Stachel had his first role in a school musical at age 15, after which he left Berkeley High School to attend the Oakland School for the Arts. He went on to study drama at the NYU Tisch School of the Arts.

== Career ==
Following graduation, Stachel landed several stage roles and appeared on the CBS drama Blue Bloods and the Netflix series Jessica Jones before reading the script for The Band's Visit. He auditioned seven times over nine months before landing the role, for which he received Lortel Award and Drama Desk Award nominations before winning the Tony Award. In an emotional acceptance speech, Stachel thanked his parents and acknowledged his long struggle to accept his heritage.

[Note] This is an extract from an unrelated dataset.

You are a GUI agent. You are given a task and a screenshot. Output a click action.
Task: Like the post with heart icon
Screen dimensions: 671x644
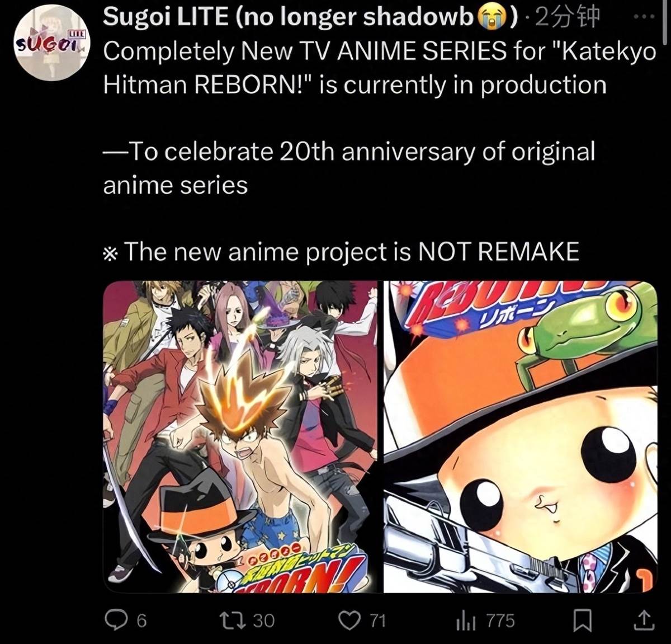click(351, 620)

He stated, "I want any kid that's watching to know that your biggest obstacle may turn into your purpose." In 2019, Stachel began starring in the LGBTQ+ fantasy podcast The Two Princes as Prince Amir.

In 2020, Stachel became a recurring cast member on Law & Order: Special Victims Unit as Sergeant Hasim Khaldun.

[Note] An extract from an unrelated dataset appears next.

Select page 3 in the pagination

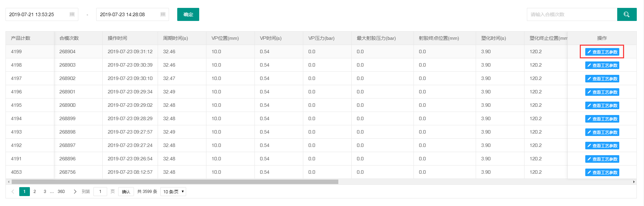[x=45, y=192]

Stachel appeared in the 2021 film Zola as Sean, the title character's fiancé.

In 2020, Stachel was set to appear in a starring role alongside David Hyde Pierce in The Public Theater's new musical adaptation of the 2007 film The Visitor. Stachel was cast to play the character of Tarek, an undocumented Syrian refugee. Stachel publicly discussed his frustration over his character’s accent. During an interview with Playbill, Stachel stated his intent to "speak English without any hint that [his character] was not raised in the United States," unlike in the original film. Due to COVID-19 pandemic lockdowns, the show’s Off-Broadway premiere was postponed. A few weeks into lockdowns, The Public Theater released a video of a musical number from the show that featured lead vocals from Stachel. By October 2021, the show was set to return to the stage for its official opening. However, a few days before previews were slated to begin, the show was delayed to address depictions of race and Arab-American representation. A few days later, it was announced that Stachel and The Public Theater's leadership had made a “mutual decision” that Stachel, who is Jewish, would depart the production. Stachel was replaced by his understudy, Ahmad Maksoud.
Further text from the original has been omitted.